THOUSANDS OF NEW JOBS IN NEW ENERGY
Results from states with Renewable Electricity Standard (RES) provisions requiring utilities to obtain a percent of their electricity from renewables by a date certain strongly suggest that legislative mandates are the best way to incentivize New Energy development -- and the likely economic boon it would bring.
Best of all: Utility prices are essentially unaffected, long term.
Wind and Solar Energy: Renewable Energy to Create Thousands of New Jobs
Melissa Monk, Ocotber 26, 2007 (Energy Policy TV via BusinessWire)
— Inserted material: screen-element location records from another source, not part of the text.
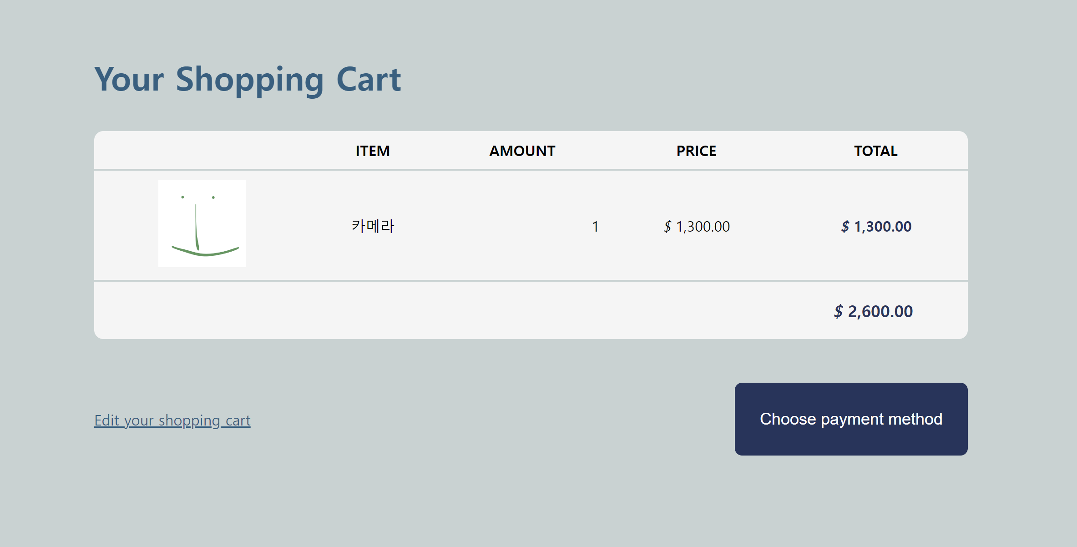The height and width of the screenshot is (547, 1077).
Task: Click the TOTAL column header
Action: [x=875, y=151]
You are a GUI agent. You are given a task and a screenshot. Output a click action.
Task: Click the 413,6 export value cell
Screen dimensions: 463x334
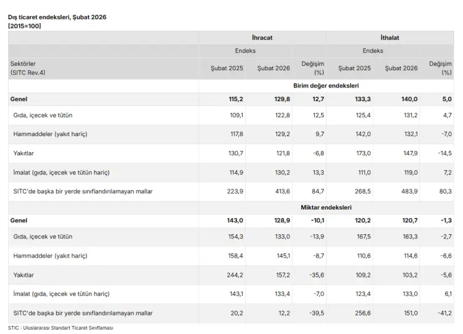click(x=280, y=192)
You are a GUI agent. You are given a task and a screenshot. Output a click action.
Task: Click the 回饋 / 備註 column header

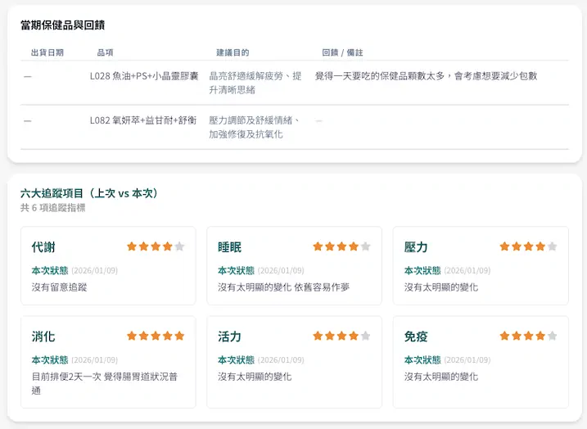click(342, 52)
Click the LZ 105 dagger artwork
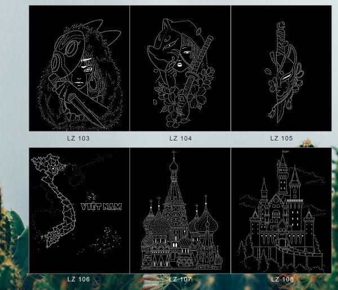The width and height of the screenshot is (338, 290). pyautogui.click(x=281, y=68)
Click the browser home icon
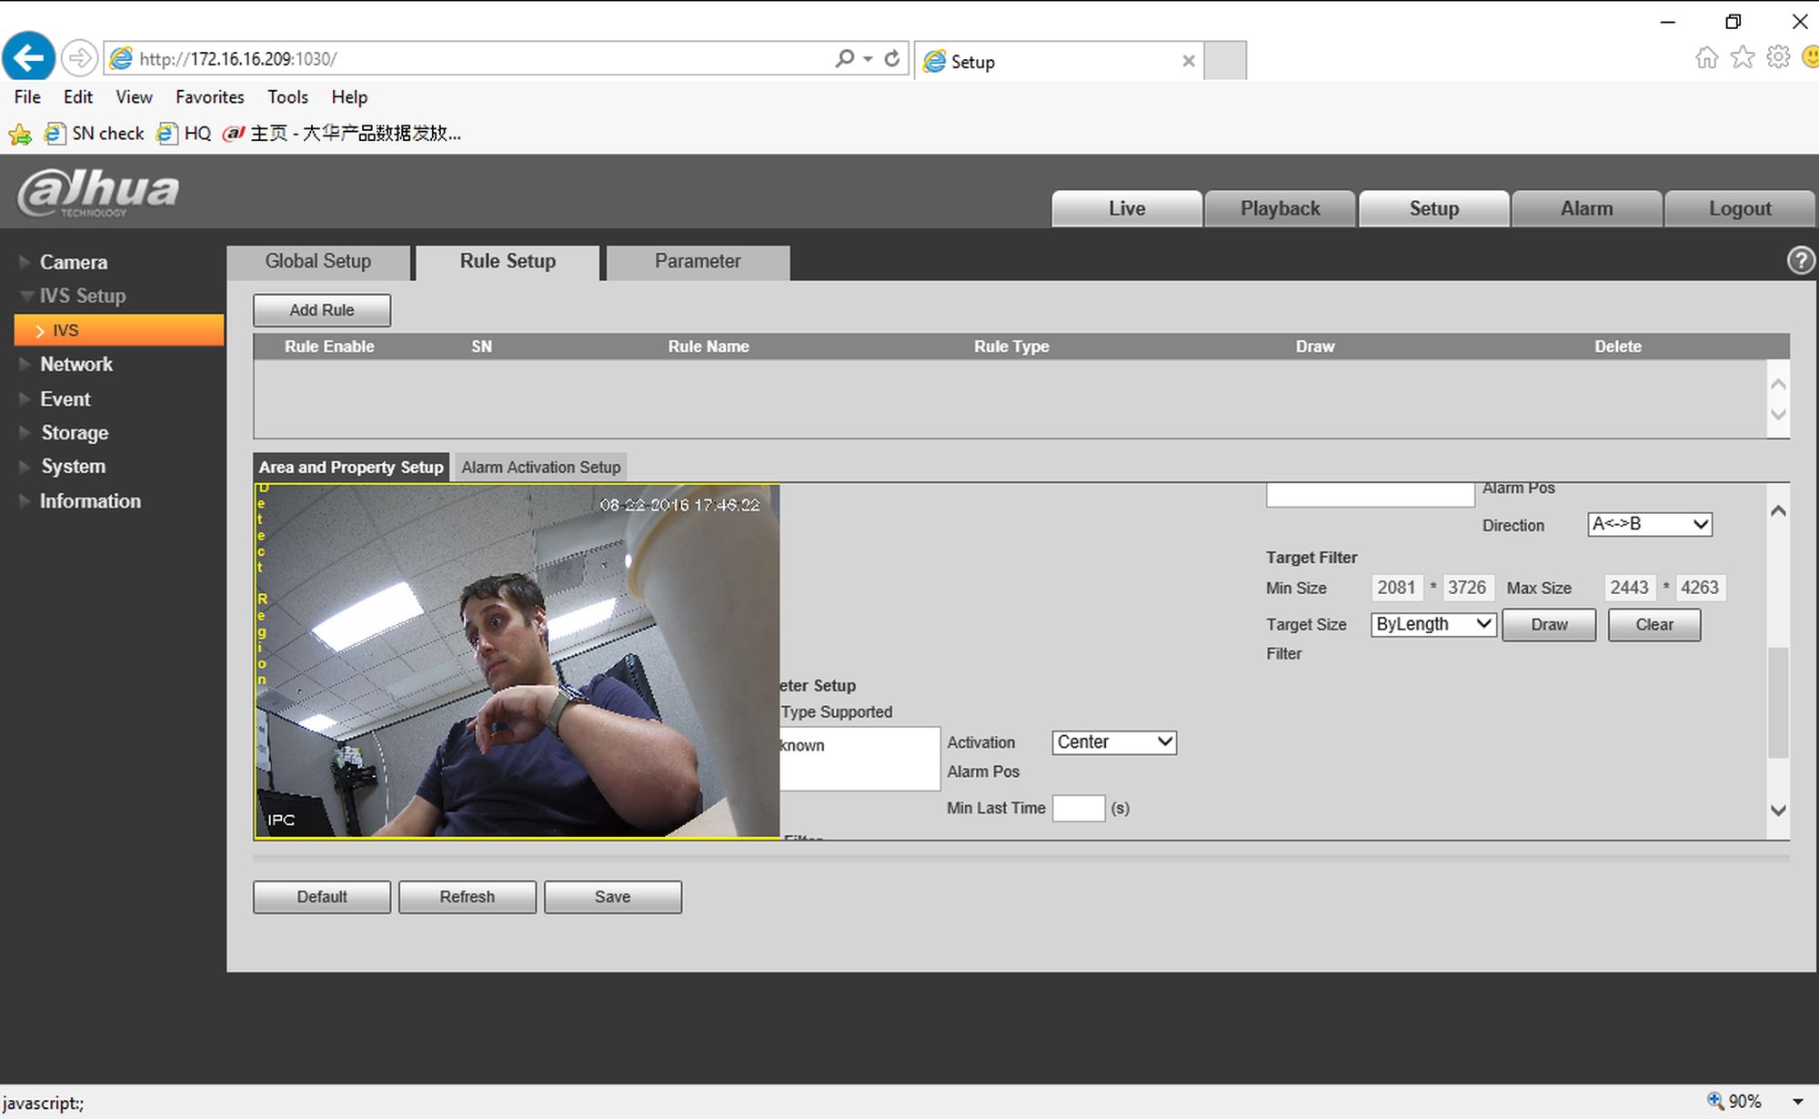This screenshot has width=1819, height=1119. click(x=1706, y=58)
Rhone Resch, President, Solar Energy Industries Association; Randy Swisher, President, American Wind Energy Association, Energy Policy TV
Solar energy is already providing new jobs all over the world and will continue to do so wherever the industry grows. (click to enlarge)
In separate interviews at Energy Policy TV events, Resch and Swisher described the enormous economic benefits available if and/or when political leaders pass legislation incentivizing New Energy in ways similar to those it has in the past provided to fossil fuels and nuclear energy.
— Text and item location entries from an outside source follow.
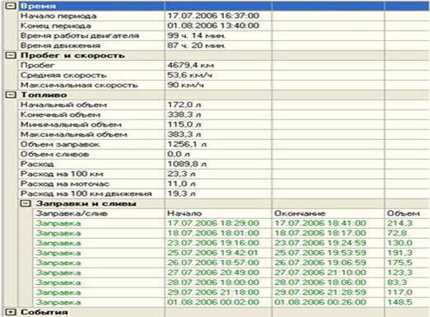Select the Заправка entry from 17.07.2006 18:29:00
The height and width of the screenshot is (317, 430).
click(x=231, y=223)
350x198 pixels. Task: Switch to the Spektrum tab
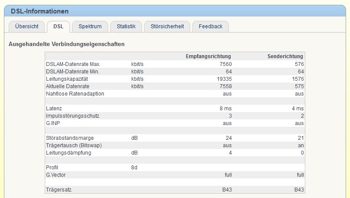90,26
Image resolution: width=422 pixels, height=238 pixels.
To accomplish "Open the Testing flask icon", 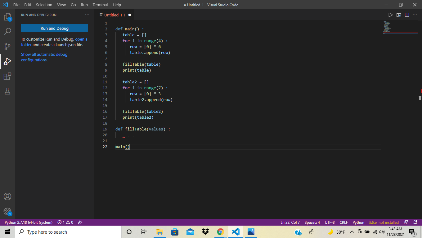I will 7,91.
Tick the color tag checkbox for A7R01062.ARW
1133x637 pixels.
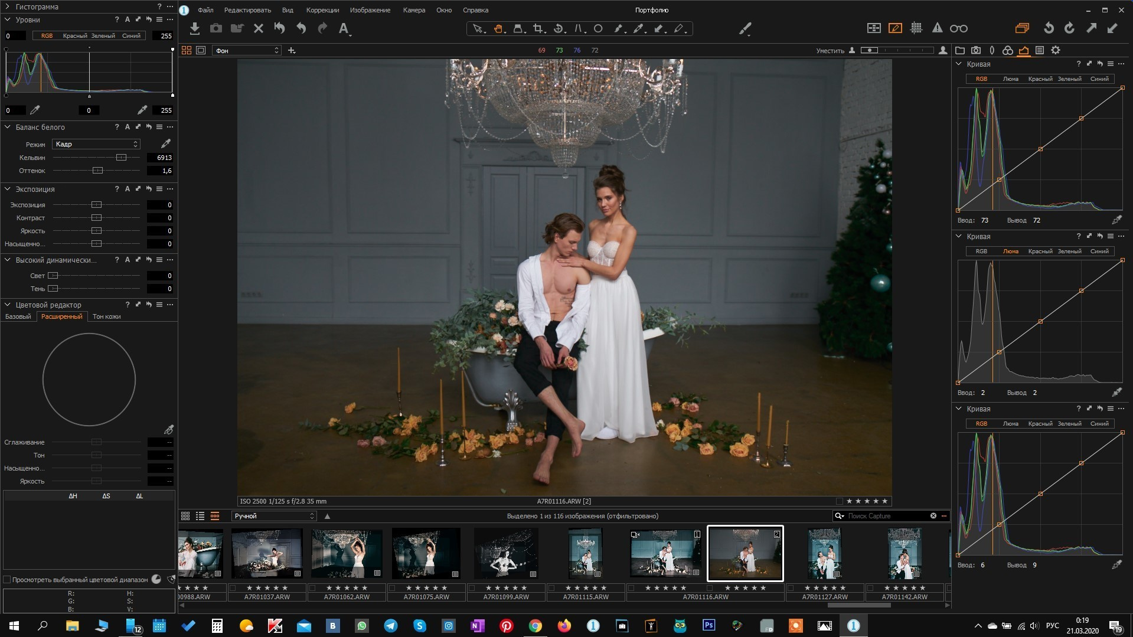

- Resch expects 55,000 new jobs in the next 8 years from pending national energy legislation.
- The wind energy industry is expected to grow 50% in 2007.
- Resch stressed the importance of tax credit extensions for renewables in the pending energy bill.
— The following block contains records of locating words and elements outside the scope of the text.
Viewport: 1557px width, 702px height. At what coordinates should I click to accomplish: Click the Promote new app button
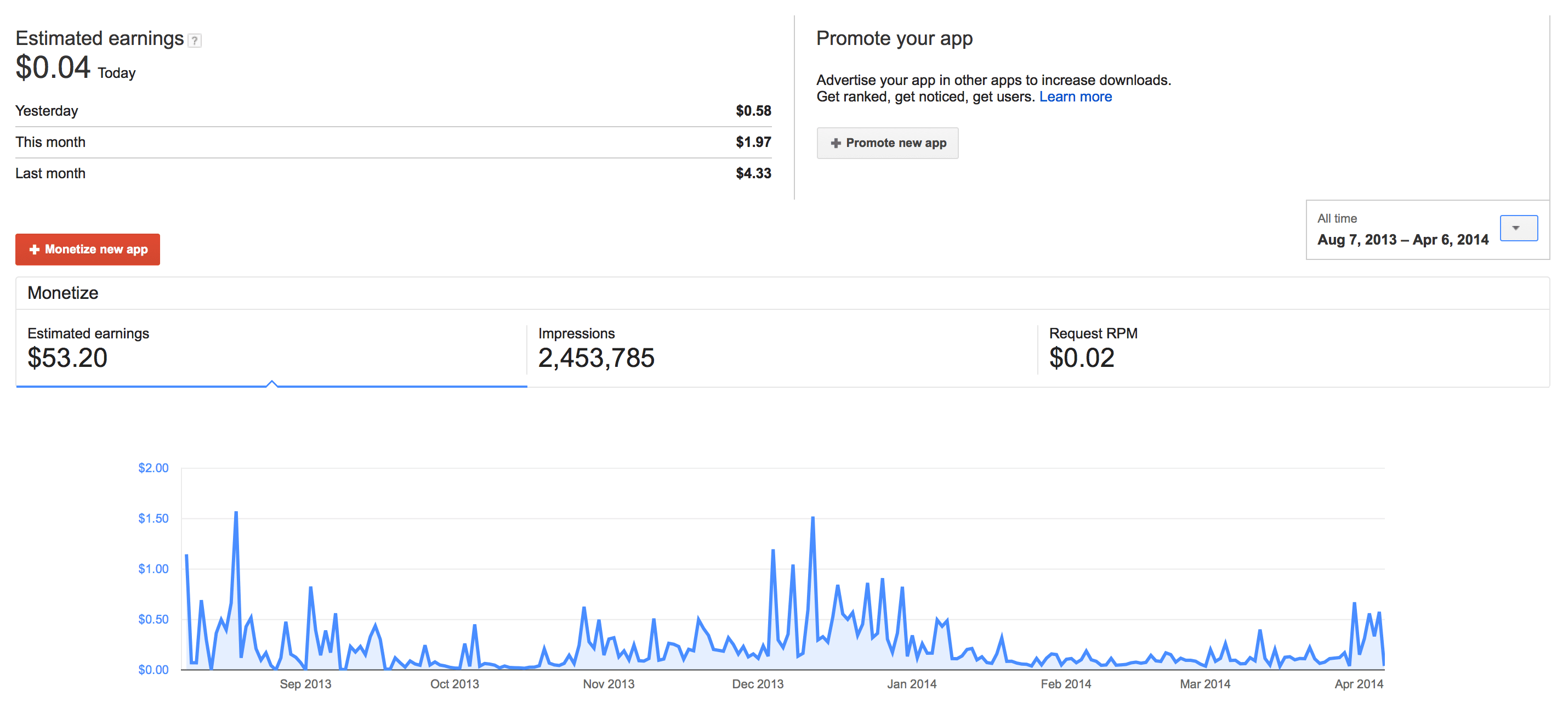(887, 143)
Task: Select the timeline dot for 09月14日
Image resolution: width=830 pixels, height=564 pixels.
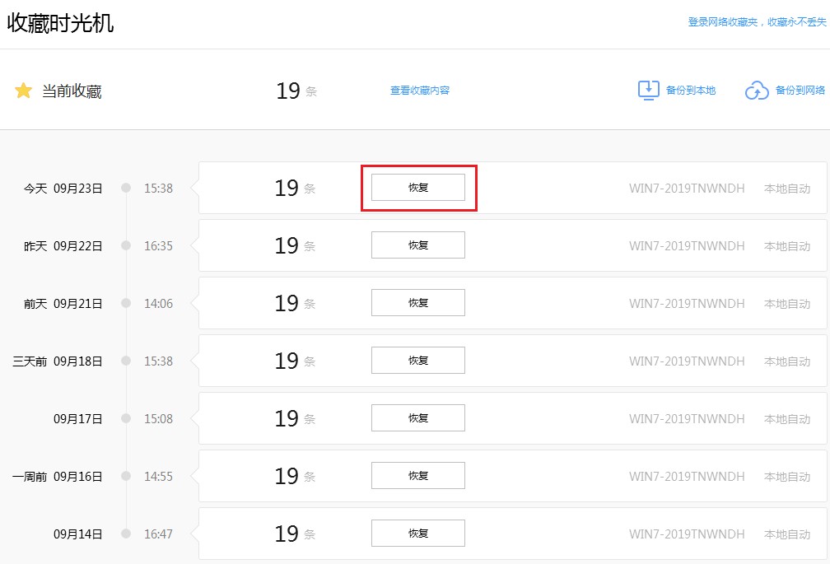Action: pyautogui.click(x=126, y=534)
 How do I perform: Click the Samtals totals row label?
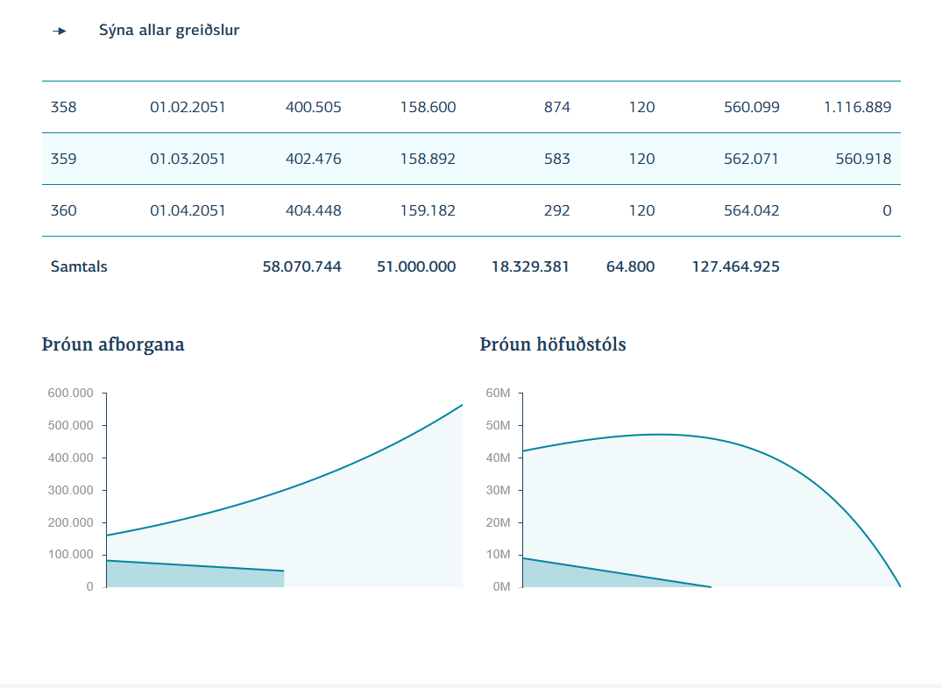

- Swisher stressed the importance of a national Renewable Electricity Standard (RES) in the pending energy bill to mandate development of renewables.
- Resch predicts 150,000 to 200,000 new jobs over the next ten years at solar energy’s present rate of growth.
- The International Brotherhood of Electrical Workers (IBEW) may create a training program for solar installation and maintenance.
- New homes are being built with solar systems.
- Governors and other state officials are lobbying wind energy providers and hardware manufacturers to establish businesses.
- There are more than 6000 megawatts of new wind energy presently under construction in the US.
Not only are there lots of jobs in the renewable energy industries, but they are good-paying, skilled jobs unlikely to be outsourced. (click to enlarge)
- Resch: “Silicon Valley…is being renamed as ‘Solar Valley’ [because] those companies are making the transition over to solar as the next great high-tech growth industry and we have an opportunity to keep that industry here in the United States.”
- Swisher: “[Wind energy] has been the second-largest contributor [of] new installed capacity behind gas for the last three years…[Future turbines, including a 7.5 megawatt machine is driving] towards the scaling up process.”